-------- DATA FOR THE TASK --------
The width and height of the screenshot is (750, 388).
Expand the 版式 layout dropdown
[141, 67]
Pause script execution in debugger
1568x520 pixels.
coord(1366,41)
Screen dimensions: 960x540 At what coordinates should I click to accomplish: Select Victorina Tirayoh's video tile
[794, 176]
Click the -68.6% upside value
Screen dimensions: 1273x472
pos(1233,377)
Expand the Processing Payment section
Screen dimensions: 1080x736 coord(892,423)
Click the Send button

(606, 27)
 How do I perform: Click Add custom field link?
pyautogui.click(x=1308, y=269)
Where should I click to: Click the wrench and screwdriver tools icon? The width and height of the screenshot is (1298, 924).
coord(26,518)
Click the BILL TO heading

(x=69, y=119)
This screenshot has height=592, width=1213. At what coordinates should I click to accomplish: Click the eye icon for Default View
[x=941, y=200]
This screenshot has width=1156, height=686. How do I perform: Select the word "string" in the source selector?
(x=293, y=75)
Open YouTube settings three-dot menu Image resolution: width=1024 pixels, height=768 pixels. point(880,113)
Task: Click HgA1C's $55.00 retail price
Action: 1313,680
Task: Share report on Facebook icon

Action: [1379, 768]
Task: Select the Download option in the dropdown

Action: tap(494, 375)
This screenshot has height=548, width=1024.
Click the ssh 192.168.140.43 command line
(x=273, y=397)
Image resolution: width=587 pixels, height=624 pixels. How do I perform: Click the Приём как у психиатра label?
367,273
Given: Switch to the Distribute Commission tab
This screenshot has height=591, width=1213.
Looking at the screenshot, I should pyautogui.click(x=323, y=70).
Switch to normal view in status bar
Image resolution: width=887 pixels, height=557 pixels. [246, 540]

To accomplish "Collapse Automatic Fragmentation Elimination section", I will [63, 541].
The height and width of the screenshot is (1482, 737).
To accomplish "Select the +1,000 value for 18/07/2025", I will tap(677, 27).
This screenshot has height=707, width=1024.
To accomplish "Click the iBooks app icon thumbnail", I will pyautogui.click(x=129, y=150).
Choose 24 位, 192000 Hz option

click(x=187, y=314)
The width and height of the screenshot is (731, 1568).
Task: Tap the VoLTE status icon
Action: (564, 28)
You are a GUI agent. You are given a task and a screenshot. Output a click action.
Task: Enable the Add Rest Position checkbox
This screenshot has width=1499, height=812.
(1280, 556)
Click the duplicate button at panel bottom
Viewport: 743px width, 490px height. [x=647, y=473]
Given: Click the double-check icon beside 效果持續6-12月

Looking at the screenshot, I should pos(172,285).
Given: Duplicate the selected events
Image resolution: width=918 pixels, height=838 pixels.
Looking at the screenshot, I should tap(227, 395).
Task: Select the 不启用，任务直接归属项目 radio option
--------
> TASK GOAL
Retype the records in their entirety, matching each one exactly.

> ANSWER TO THIS TASK
The width and height of the screenshot is (750, 388).
Expand the 版式 layout dropdown
[141, 67]
Pause script execution in debugger
1568x520 pixels.
coord(1366,41)
Screen dimensions: 960x540 At what coordinates should I click to accomplish: Select Victorina Tirayoh's video tile
[794, 176]
Click the -68.6% upside value
Screen dimensions: 1273x472
pos(1233,377)
Expand the Processing Payment section
Screen dimensions: 1080x736 coord(892,423)
Click the Send button

(606, 27)
 How do I perform: Click Add custom field link?
pyautogui.click(x=1308, y=269)
Where should I click to: Click the wrench and screwdriver tools icon? The width and height of the screenshot is (1298, 924).
coord(26,518)
Click the BILL TO heading

(x=69, y=119)
This screenshot has height=592, width=1213. At what coordinates should I click to accomplish: Click the eye icon for Default View
[x=941, y=200]
This screenshot has width=1156, height=686. How do I perform: Select the word "string" in the source selector?
(x=293, y=75)
Open YouTube settings three-dot menu Image resolution: width=1024 pixels, height=768 pixels. point(880,113)
Task: Click HgA1C's $55.00 retail price
Action: 1313,680
Task: Share report on Facebook icon

Action: [1379, 768]
Task: Select the Download option in the dropdown

Action: tap(494, 375)
This screenshot has height=548, width=1024.
Click the ssh 192.168.140.43 command line
(x=273, y=397)
Image resolution: width=587 pixels, height=624 pixels. How do I perform: Click the Приём как у психиатра label?
367,273
Given: Switch to the Distribute Commission tab
This screenshot has height=591, width=1213.
Looking at the screenshot, I should pyautogui.click(x=323, y=70).
Switch to normal view in status bar
Image resolution: width=887 pixels, height=557 pixels. [246, 540]

To accomplish "Collapse Automatic Fragmentation Elimination section", I will [63, 541].
The height and width of the screenshot is (1482, 737).
To accomplish "Select the +1,000 value for 18/07/2025", I will tap(677, 27).
This screenshot has height=707, width=1024.
To accomplish "Click the iBooks app icon thumbnail", I will pyautogui.click(x=129, y=150).
Choose 24 位, 192000 Hz option

click(x=187, y=314)
The width and height of the screenshot is (731, 1568).
Task: Tap the VoLTE status icon
Action: (564, 28)
You are a GUI agent. You are given a task and a screenshot. Output a click action.
Task: Enable the Add Rest Position checkbox
This screenshot has width=1499, height=812.
(1280, 556)
Click the duplicate button at panel bottom
Viewport: 743px width, 490px height. [x=647, y=473]
Given: Click the double-check icon beside 效果持續6-12月

Looking at the screenshot, I should pos(172,285).
Given: Duplicate the selected events
Image resolution: width=918 pixels, height=838 pixels.
Looking at the screenshot, I should tap(227, 395).
Task: Select the 不启用，任务直接归属项目 radio option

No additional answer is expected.